A person’s lifetime risk of getting cancer is about 1 in 2. Last year, about 1.6 million Americans were diagnosed with cancer, including more than 19,000 Oklahomans.
“If you don’t get cancer, then it will be your mom or your friend or your son,” said OMRF President Stephen Prescott, M.D. “Cancer touches us all, often in a deeply personal way. The odds of survival are always improving and we have research to thank for that.”
Cancer is a major target for OMRF, which has two departments dedicated to better understanding how cancer develops and looking for new ways to diagnose and treat the disease, he said. But there’s more to do.
“We are launching a $10 million fundraising campaign to hire a new senior-level scientist, expand our research staff and update labs and equipment focused on advancing cancer research,” Prescott said.
OMRF has raised $3.1 million so far, including a $500,000 challenge grant from the Tulsa-based Mabee Foundation.
“The J.E. and L.E. Mabee Foundation is a long-time supporter of OMRF,” said Vice Chairman Raymond Tullius. “The Mabee Foundation assists hospitals, clinics, hospices and other institutions providing relief to cancer victims. Helping expand cancer research at OMRF could lead to better tests, new treatments and lives saved in Oklahoma and around the world.”
Lead donations to the campaign include:
- $1 million from New Source Energy chairman David Chernicky
- $1 million from the E.L. and Thelma Gaylord Foundation
- $600,000 from the Peggy and Charles Stephenson Cancer Center at the University of Oklahoma
Christy Everest, who is co-chairing OMRF’s Cancer Campaign with Gene Rainbolt, said this is the ideal time to expand cancer research.
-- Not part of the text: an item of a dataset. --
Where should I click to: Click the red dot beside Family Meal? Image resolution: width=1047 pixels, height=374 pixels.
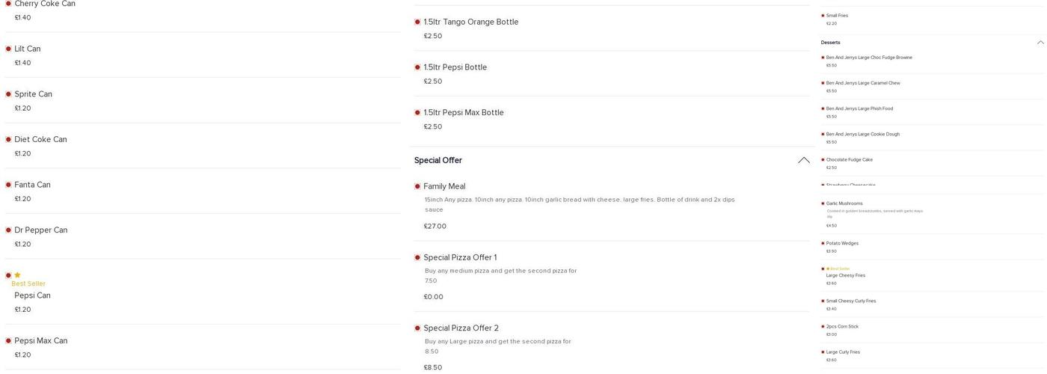click(417, 186)
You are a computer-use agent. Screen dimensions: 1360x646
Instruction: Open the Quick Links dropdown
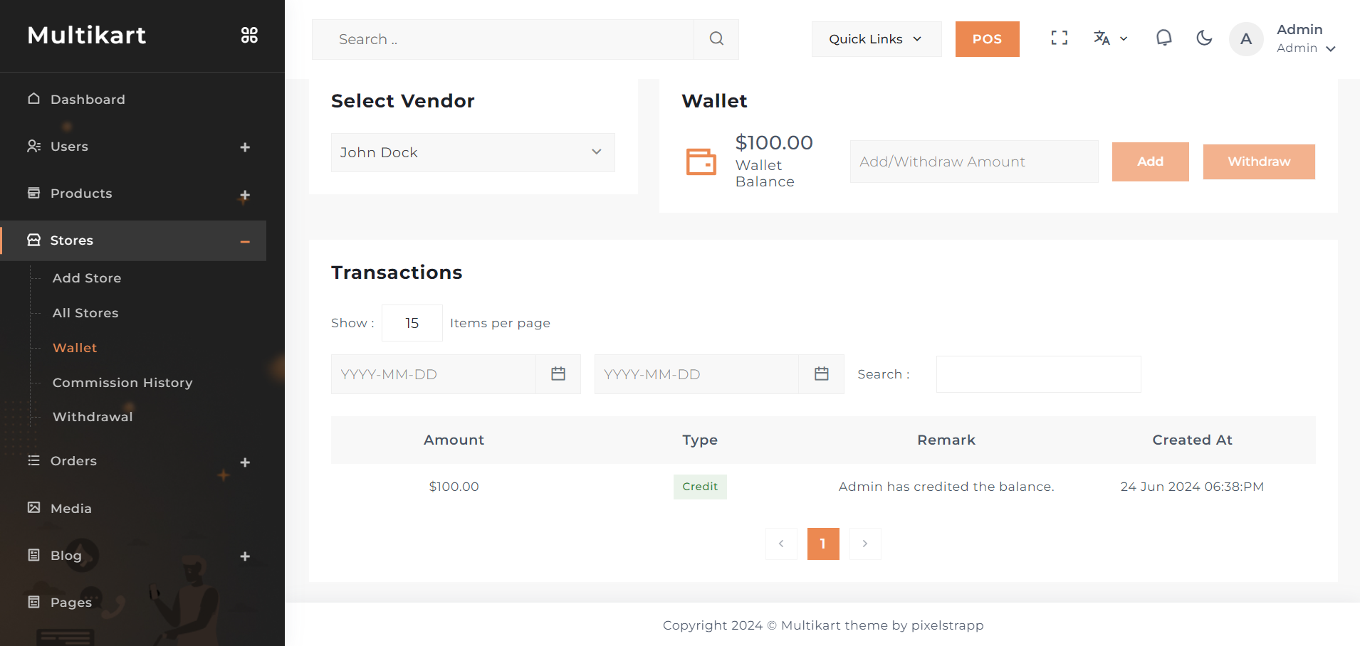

“As technology continues to advance, we are seeing more cancer breakthroughs than ever before, and OMRF is at the forefront,” she said. “In the last few years, the foundation has identified biomarkers that will make some cancer surgeries safer and more effective, unlocked secrets about cell division that could become new therapeutic targets and advanced a drug to phase 1 FDA clinical trials that, if successful, could help fight one of the deadliest forms of brain cancer.”
Cancer research is complex, costly and takes time, said Prescott.
“The more we do now to advance understanding of cancer, the sooner we can begin treating or even preventing the disease from starting,” he said.